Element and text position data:
---*---

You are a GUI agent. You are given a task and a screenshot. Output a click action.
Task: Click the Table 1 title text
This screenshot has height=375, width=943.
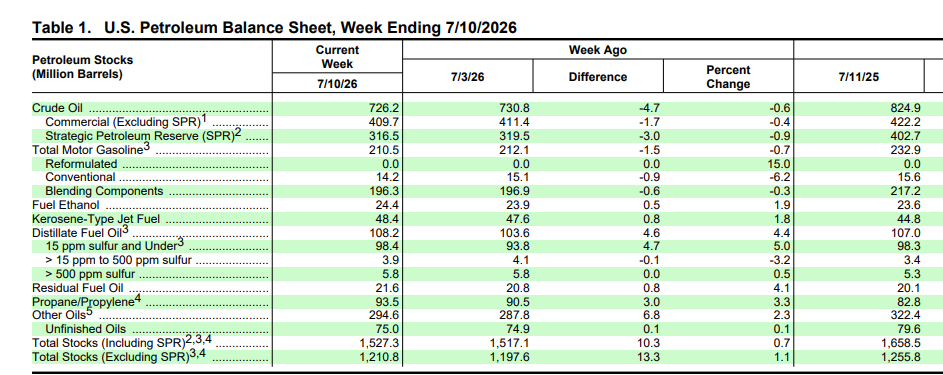click(x=274, y=28)
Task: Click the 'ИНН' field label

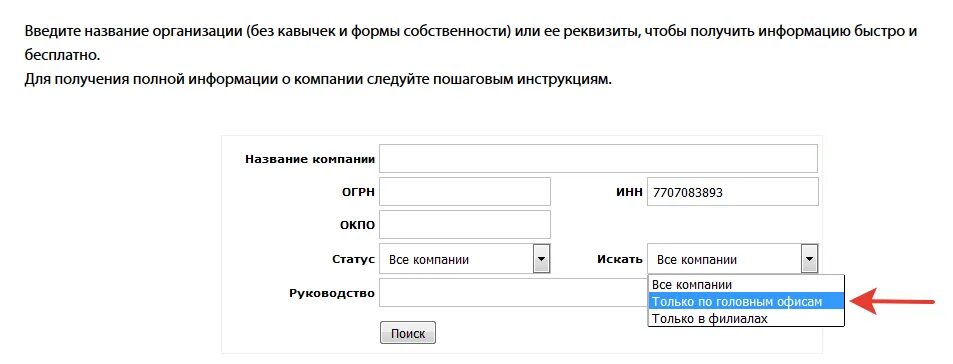Action: click(x=630, y=193)
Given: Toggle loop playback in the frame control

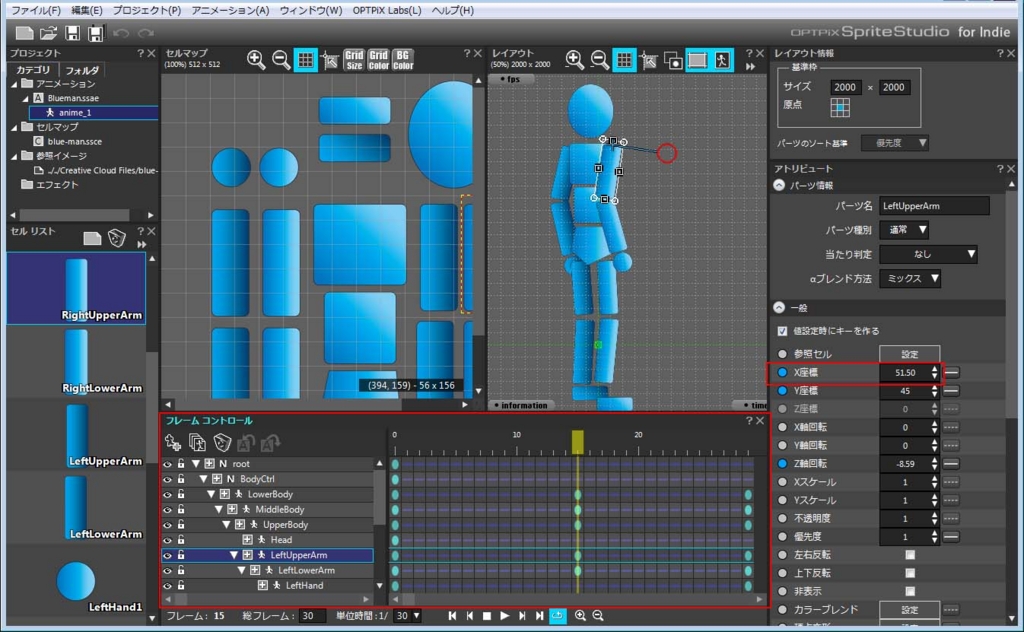Looking at the screenshot, I should pyautogui.click(x=558, y=616).
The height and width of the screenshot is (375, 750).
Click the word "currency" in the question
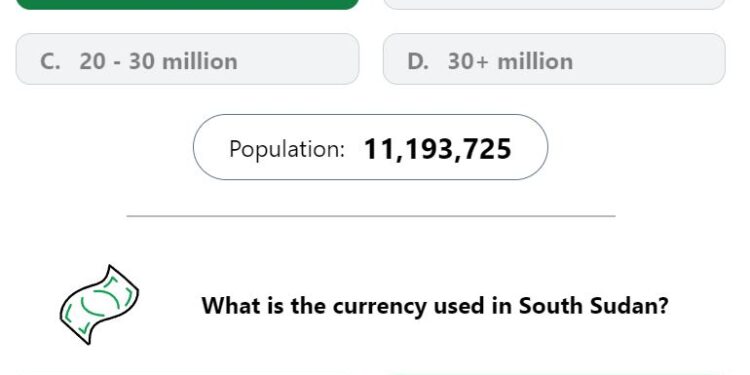pos(379,307)

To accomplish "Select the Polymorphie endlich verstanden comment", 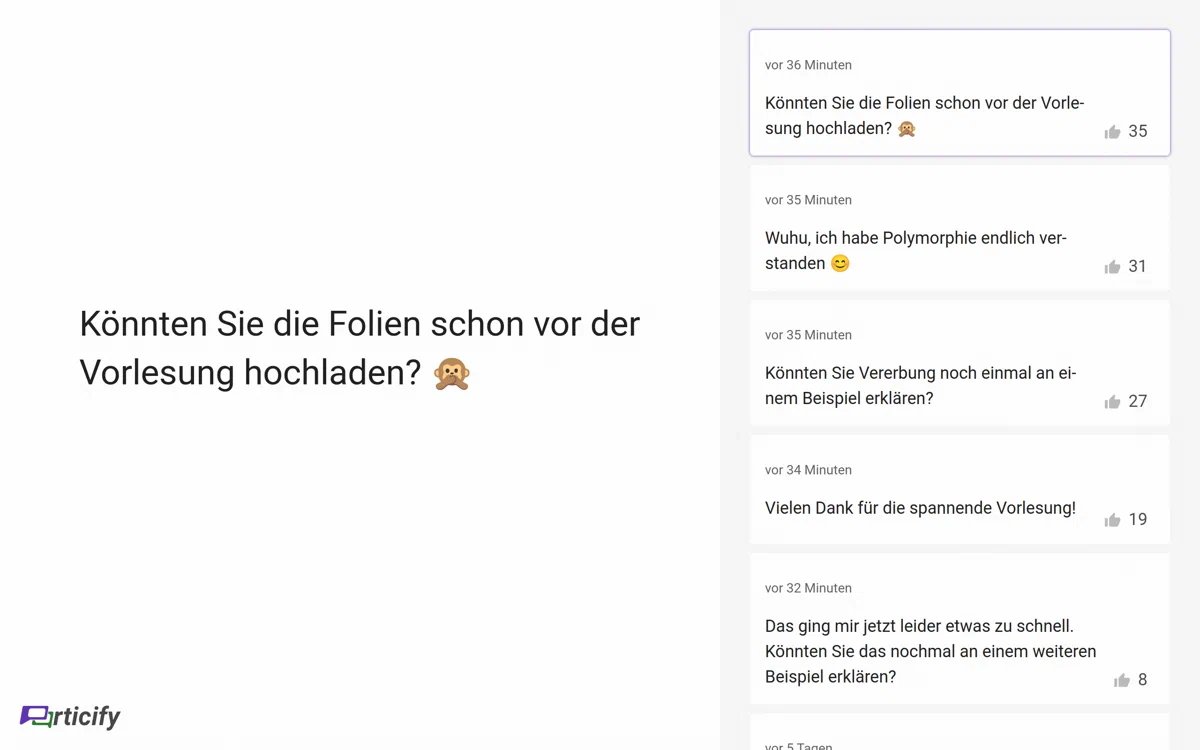I will [915, 250].
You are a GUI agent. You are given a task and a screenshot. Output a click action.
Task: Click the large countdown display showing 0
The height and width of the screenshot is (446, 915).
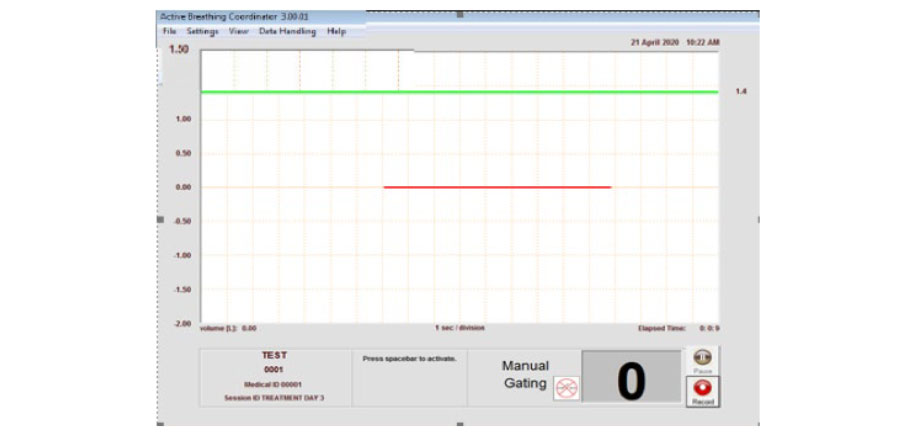tap(630, 379)
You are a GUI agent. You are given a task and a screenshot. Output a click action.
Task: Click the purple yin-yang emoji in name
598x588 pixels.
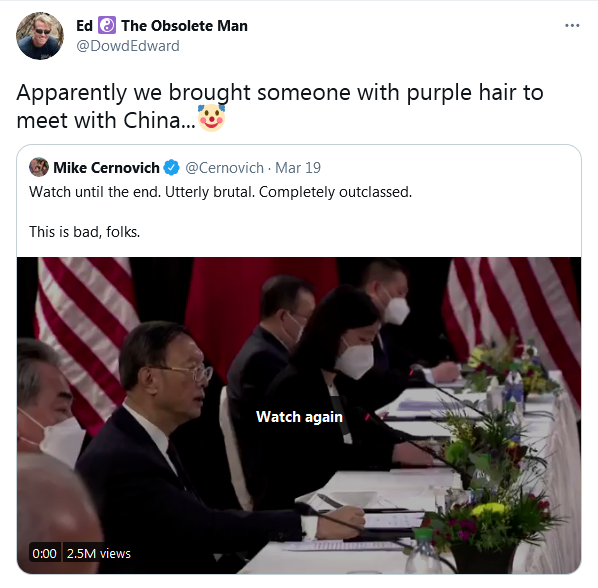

---*---

Copy the rows from the beginning through the line that contains "Action: click(x=630, y=193)", and leave the pictures out.

OUTPUT OF THE EXERCISE:
You are a GUI agent. You are given a task and a screenshot. Output a click action.
Task: Click the Table 1 title text
This screenshot has height=375, width=943.
click(x=274, y=28)
Task: Click the 'ИНН' field label

Action: click(x=630, y=193)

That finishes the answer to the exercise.